As noted throughout the report, interventions vary considerably in the degree to which their effectiveness in developing countries is known. All the interventions included in the package have at least passed a minimal test of plausibility, that is, they have been judged by experts convened by the participating agencies to reduce a substantial amount of maternal/neonatal deaths or disability. In other words, the interventions embedded in the package make good sense, to judge from the clinical record, but that record has not yet furnished the numerical estimates needed for precise ranking.1

The data available do support an examination of the public-sector costs associated with the package's interventions and activities and enable us to determine the likely sensitivity of the cost estimates to changes in key assumptions. We believe that such calculations are informative and suggest promising directions for future research.

Throughout, we present hypothetical cost estimates that are built upon a series of assumptions. Apart from the published international prices of various drugs and supplies, there are few numbers that are based on empirical data. This exercise is not unlike a population projection in spirit. It is, in the end, no more than an extrapolation of assumptions. Its value lies in highlighting those assumptions that appear to be most critical and that therefore merit closest scrutiny.
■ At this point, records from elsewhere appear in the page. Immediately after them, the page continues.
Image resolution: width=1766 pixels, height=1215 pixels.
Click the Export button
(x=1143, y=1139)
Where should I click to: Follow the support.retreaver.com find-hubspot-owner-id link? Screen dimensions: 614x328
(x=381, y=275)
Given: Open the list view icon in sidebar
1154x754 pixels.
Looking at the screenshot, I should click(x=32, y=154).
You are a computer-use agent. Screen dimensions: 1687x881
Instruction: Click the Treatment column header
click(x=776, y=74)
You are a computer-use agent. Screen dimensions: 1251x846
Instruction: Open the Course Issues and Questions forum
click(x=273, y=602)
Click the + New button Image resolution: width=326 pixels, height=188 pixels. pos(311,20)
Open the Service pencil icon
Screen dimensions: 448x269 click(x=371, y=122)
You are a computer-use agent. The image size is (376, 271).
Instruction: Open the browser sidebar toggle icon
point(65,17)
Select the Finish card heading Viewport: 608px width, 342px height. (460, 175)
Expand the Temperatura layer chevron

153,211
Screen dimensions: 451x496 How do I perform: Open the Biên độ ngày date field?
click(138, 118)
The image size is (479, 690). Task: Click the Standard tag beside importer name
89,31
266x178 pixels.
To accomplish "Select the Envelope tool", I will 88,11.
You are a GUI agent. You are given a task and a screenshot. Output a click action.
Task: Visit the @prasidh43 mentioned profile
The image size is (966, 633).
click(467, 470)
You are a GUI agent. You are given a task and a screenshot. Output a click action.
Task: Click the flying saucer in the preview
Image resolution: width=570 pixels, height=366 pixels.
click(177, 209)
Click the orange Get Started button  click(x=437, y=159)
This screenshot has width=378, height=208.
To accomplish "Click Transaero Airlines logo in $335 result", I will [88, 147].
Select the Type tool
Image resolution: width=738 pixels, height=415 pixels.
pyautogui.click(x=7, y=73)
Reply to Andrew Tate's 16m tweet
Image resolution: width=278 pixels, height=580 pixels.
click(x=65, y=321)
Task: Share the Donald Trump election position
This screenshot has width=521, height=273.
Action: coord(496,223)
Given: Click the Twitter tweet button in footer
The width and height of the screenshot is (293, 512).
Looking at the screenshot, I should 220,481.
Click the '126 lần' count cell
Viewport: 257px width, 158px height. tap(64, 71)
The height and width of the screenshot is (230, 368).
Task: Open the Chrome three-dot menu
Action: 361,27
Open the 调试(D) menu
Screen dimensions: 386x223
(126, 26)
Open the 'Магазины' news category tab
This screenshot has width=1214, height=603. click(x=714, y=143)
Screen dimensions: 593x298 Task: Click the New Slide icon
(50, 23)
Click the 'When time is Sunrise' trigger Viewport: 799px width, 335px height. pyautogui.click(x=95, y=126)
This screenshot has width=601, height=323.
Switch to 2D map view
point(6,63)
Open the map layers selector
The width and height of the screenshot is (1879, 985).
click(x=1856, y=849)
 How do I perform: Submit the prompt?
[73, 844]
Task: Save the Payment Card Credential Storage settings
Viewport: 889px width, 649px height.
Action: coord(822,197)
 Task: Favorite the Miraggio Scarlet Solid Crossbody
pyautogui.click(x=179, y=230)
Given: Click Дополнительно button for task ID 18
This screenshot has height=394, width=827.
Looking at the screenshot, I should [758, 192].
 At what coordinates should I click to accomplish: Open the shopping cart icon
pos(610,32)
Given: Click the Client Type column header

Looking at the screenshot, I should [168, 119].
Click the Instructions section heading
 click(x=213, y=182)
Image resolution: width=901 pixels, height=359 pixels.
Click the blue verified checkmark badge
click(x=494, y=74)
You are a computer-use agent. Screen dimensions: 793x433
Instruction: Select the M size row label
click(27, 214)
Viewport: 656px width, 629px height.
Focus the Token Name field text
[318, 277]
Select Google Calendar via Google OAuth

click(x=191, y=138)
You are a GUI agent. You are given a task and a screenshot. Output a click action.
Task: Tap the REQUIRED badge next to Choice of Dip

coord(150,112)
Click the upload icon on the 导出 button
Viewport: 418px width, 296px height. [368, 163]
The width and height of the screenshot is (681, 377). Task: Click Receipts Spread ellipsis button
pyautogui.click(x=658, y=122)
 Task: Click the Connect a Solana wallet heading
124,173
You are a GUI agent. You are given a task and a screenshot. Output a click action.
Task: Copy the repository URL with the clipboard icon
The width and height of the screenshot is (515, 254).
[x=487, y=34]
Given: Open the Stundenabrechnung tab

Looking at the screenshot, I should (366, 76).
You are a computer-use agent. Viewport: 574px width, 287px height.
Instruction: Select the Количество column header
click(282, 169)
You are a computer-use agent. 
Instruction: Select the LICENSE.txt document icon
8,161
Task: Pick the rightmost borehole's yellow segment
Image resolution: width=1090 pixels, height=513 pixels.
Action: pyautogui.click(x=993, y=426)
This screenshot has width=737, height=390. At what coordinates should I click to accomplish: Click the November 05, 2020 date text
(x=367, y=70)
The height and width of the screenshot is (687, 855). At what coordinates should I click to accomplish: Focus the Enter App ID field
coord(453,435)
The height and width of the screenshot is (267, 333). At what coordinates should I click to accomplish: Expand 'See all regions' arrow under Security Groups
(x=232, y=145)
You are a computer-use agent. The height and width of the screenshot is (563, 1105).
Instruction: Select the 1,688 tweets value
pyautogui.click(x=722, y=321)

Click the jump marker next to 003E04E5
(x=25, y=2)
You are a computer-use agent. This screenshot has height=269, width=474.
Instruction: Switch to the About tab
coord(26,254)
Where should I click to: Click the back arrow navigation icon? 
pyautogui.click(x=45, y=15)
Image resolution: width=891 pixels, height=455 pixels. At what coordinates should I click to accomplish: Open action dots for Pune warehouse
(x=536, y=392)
THE MOTHER-BABY PACKAGE: OVERVIEW

The elements of the intervention package, described by the World Health Organization (1994), do not span the full range of reproductive health discussed in Chapters 2-5. Rather, they are focused on the events

1  

Some global effectiveness estimates for maternal mortality and neonatal mortality (percentage of deaths averted) are presented in the World Health Organization (1994:Table 1, Table 5). The major compilation of effectiveness studies (Chalmers, Enkin and Keirse, 1989), contains an assessment of a number of the interventions considered in the Mother-Baby Package.